■ Records for the exercise ■
^^^^^^^^^^^^^^^^

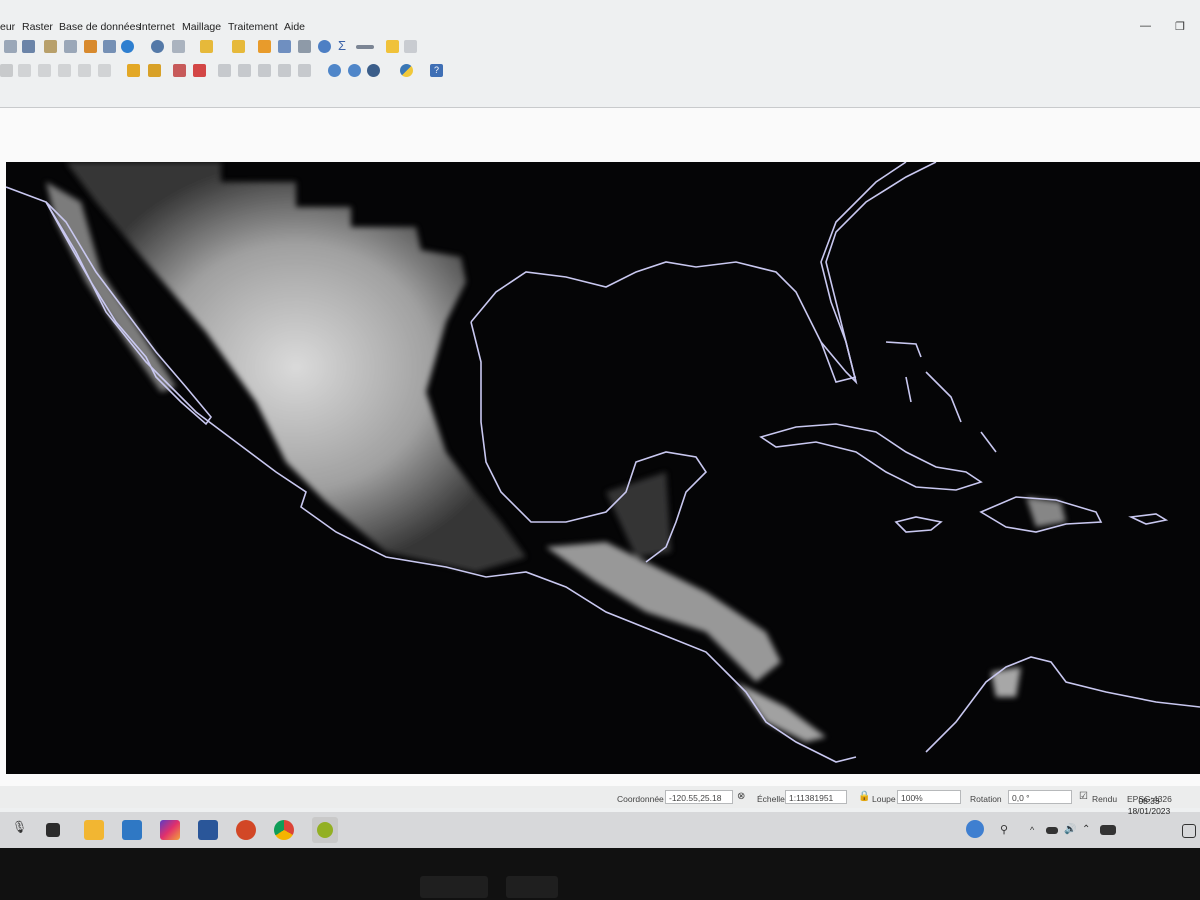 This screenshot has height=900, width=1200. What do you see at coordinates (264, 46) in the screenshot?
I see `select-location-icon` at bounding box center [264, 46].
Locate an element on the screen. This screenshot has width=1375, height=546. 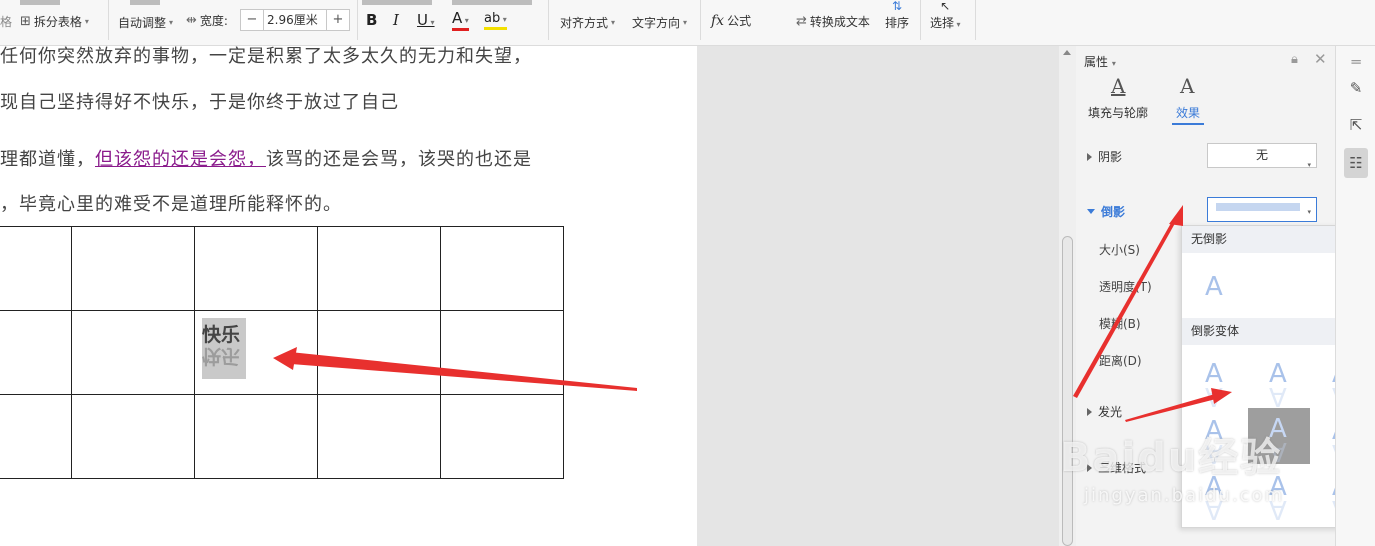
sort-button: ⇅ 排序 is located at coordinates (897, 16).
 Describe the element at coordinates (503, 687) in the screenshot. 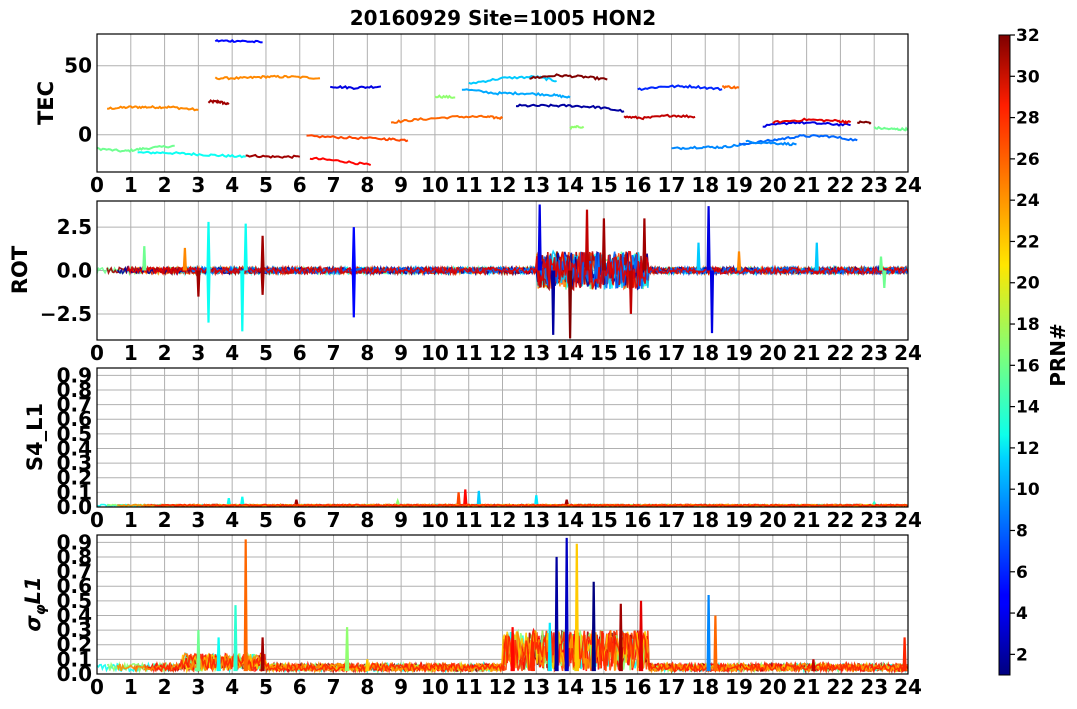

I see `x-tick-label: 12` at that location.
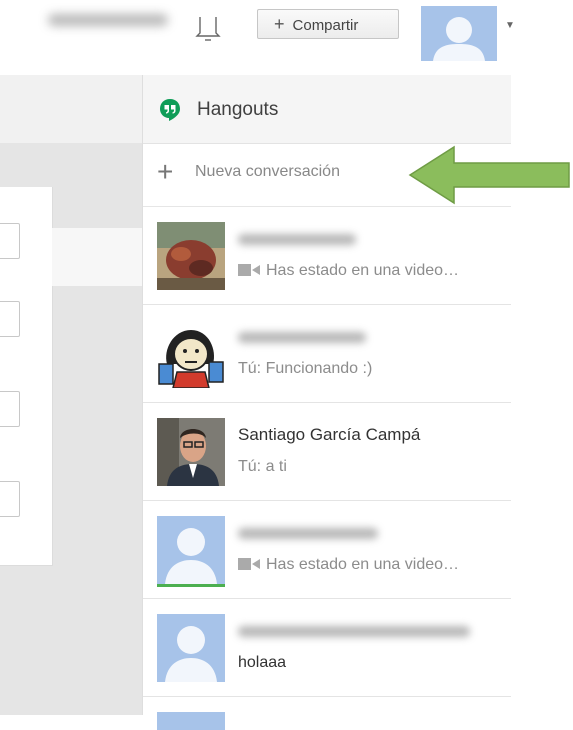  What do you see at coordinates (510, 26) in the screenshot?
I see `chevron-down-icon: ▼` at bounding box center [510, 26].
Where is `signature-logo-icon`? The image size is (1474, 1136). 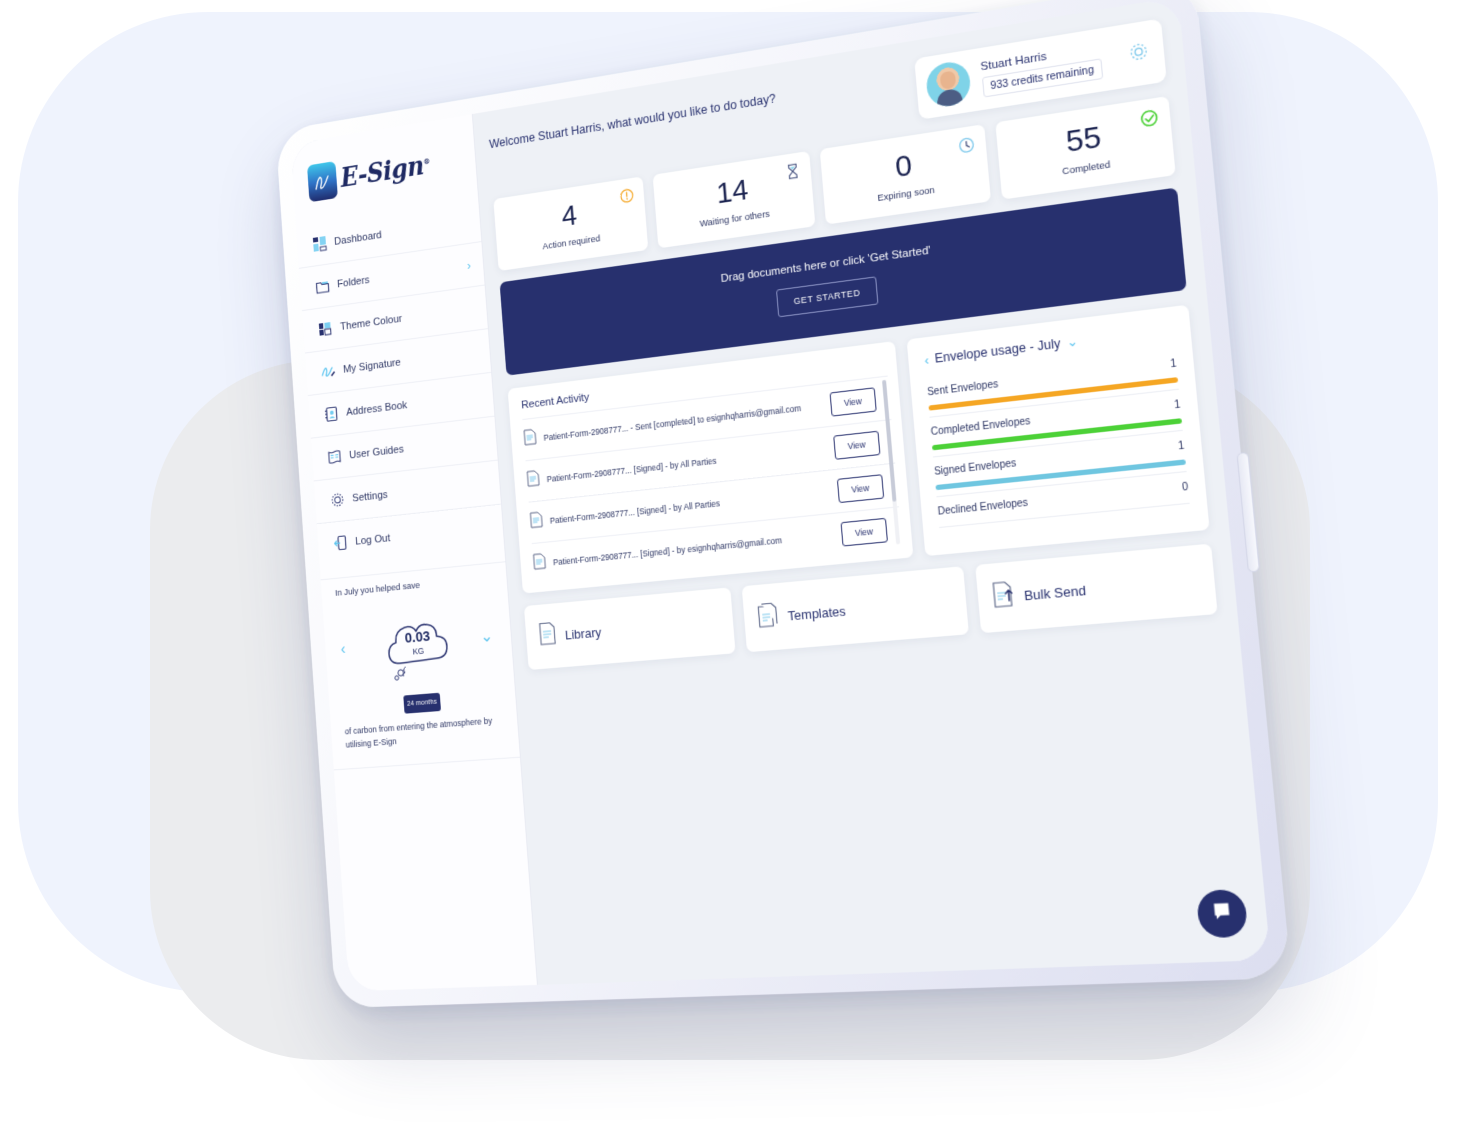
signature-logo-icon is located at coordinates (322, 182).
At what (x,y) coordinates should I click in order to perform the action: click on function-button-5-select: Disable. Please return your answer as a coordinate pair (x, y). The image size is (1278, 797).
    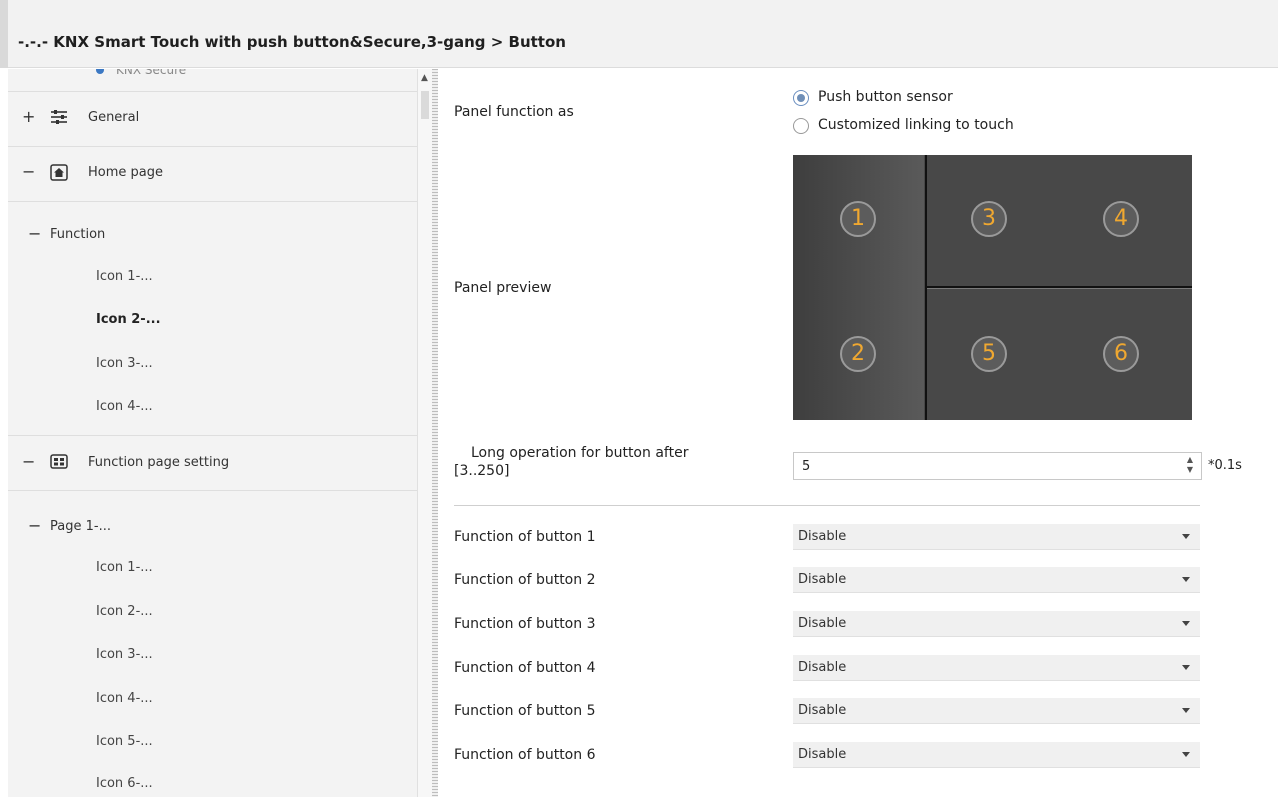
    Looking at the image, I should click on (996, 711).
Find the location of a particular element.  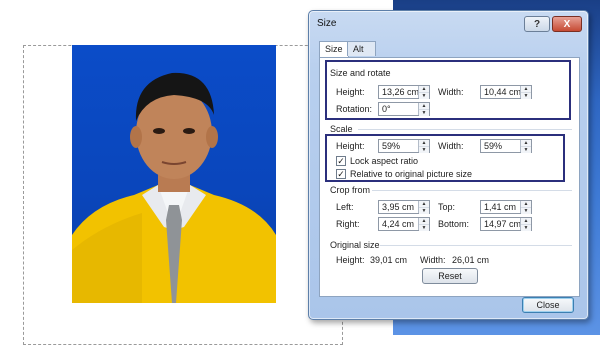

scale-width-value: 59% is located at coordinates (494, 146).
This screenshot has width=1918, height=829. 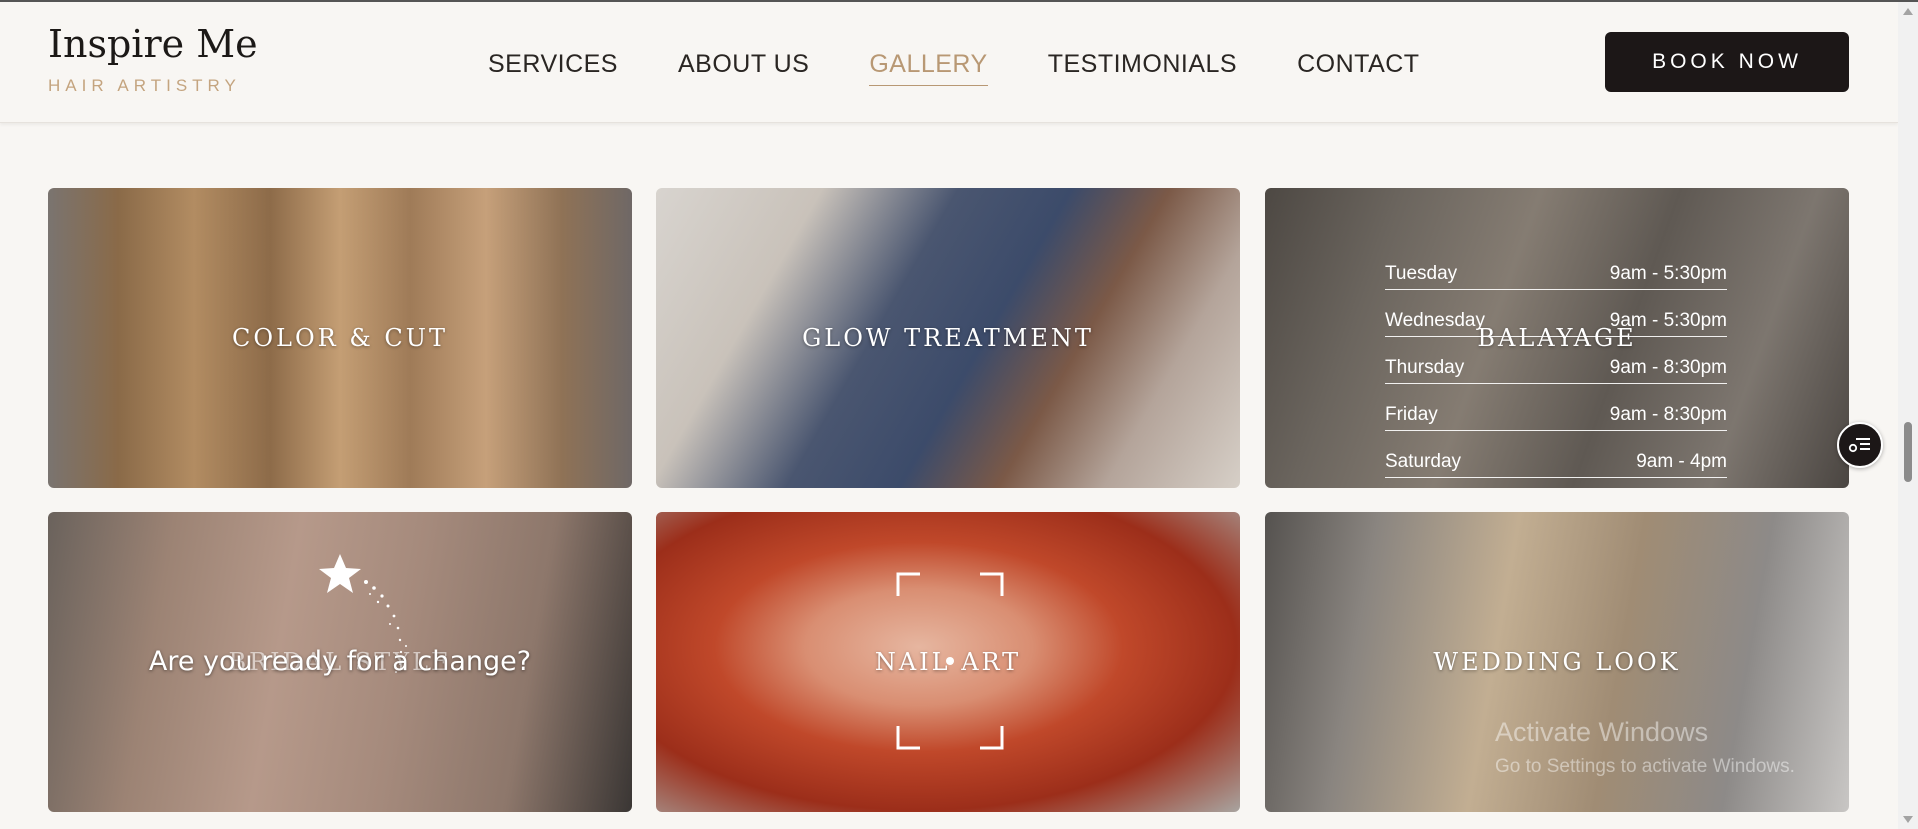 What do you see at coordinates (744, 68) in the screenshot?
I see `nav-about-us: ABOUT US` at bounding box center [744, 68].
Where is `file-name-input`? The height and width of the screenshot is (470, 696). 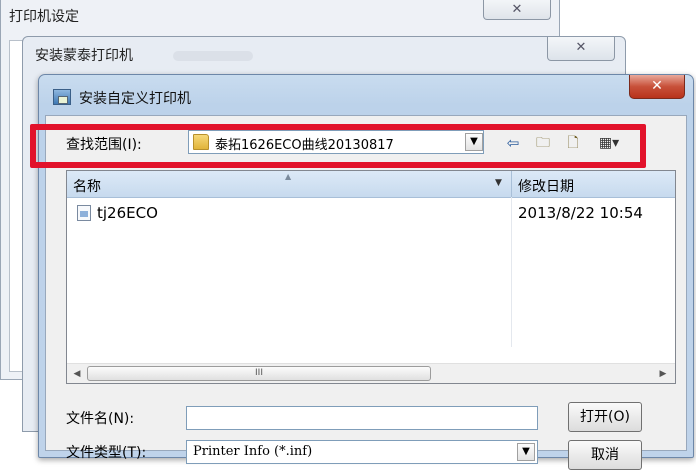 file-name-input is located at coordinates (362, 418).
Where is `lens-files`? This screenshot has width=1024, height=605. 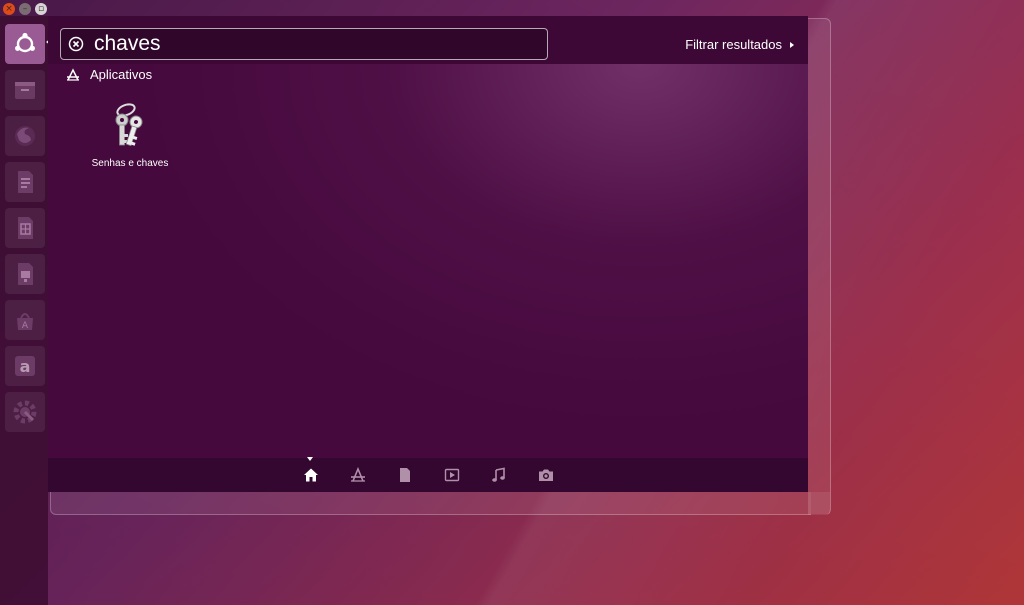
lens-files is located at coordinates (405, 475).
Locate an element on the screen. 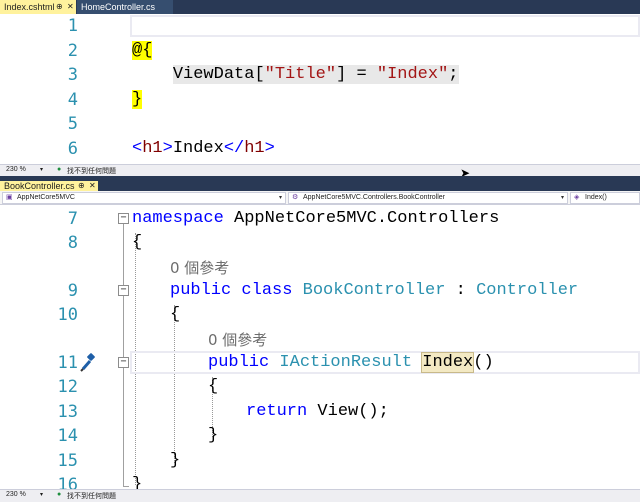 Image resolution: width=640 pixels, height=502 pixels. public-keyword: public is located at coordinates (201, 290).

^^^^^^^^^^^^^^^^

Revise the records, starting with the line that contains "is (1474, 1136)." and going on through the line that contains "signature-logo-icon is located", so that "image size" becomes "screenshot size" and nothing else changes. Give only those lines, and leave the pictures out.

Where is `signature-logo-icon`? The screenshot size is (1474, 1136). 
signature-logo-icon is located at coordinates (322, 182).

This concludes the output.